# Bolt + lifetime transfer



## dcollens (Mar 13, 2002)

Would love to get a Bolt, but not unless I can move my Lifetime from one of my other Tivos.

Definitely won't do it otherwise.

dc


----------



## Dan203 (Apr 17, 2000)

Unlikely to happen. TiVo essentially sells the hardware at cost and makes it up in service fees. So if they allowed you to transfer your lifetime sub from your other unit to the Bolt they wouldn't make any money.
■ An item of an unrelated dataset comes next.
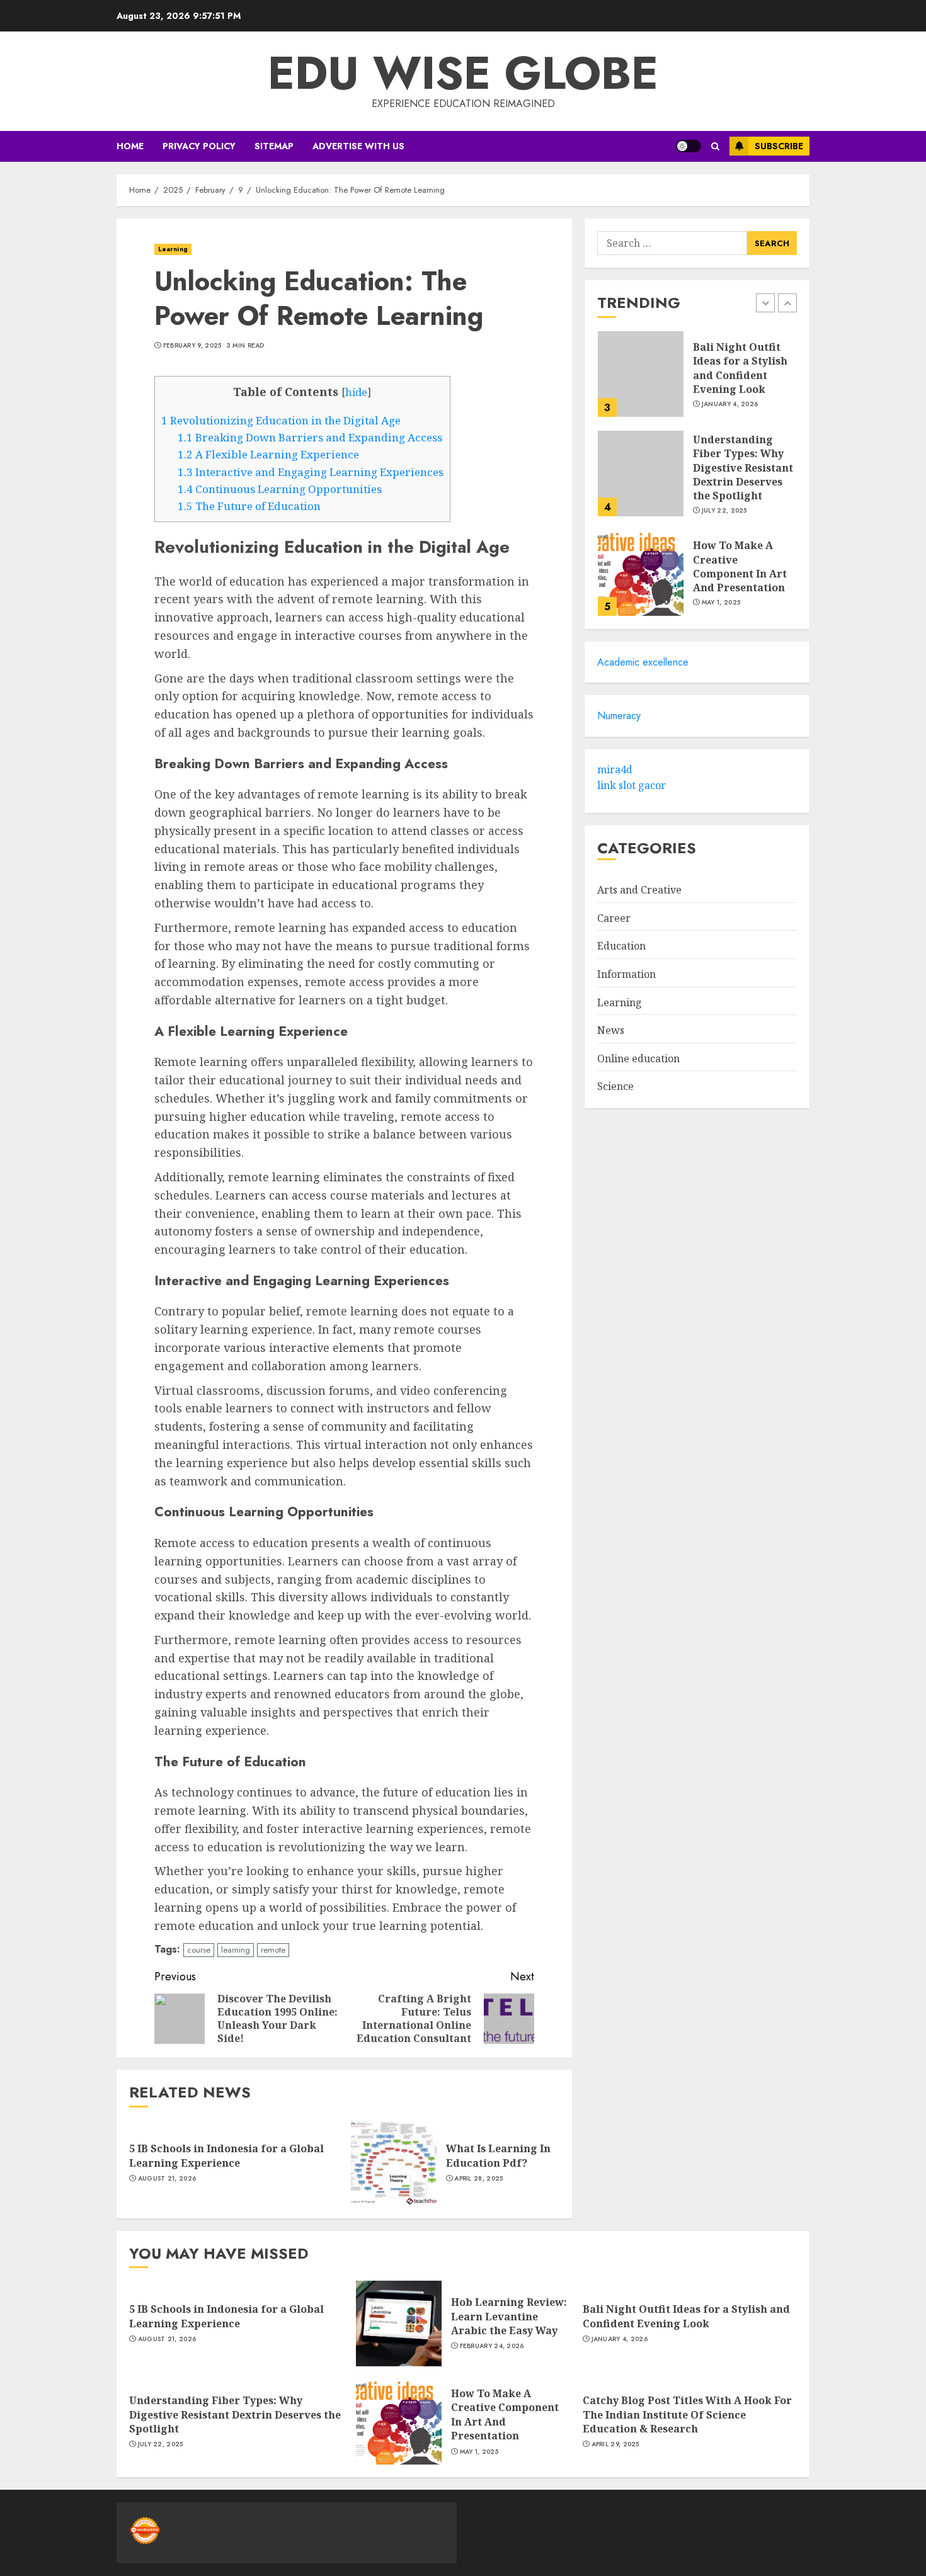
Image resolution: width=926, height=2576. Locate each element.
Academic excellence (643, 662)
Depending on which unit your other TiVo is you may be able to sell it for enough to make the service cost a wash.


----------



## PCurry57 (Feb 27, 2012)

Dan203 said:


> Unlikely to happen. TiVo essentially sells the hardware at cost and makes it up in service fees. So if they allowed you to transfer your lifetime sub from your other unit to the Bolt they wouldn't make any money.
> 
> Depending on which unit your other TiVo is you may be able to sell it for enough to make the service cost a wash.


Like Dan said, sell your old lifetime TiVo to subsidize the new.

I've been contemplating doing this for an Roamio OTA All-In and keeping one Premiere should I want to add a cable card again I the future. Then again my Premieres are the last to support concurrent OTA and Cable card, which I my book makes them very valuable.


----------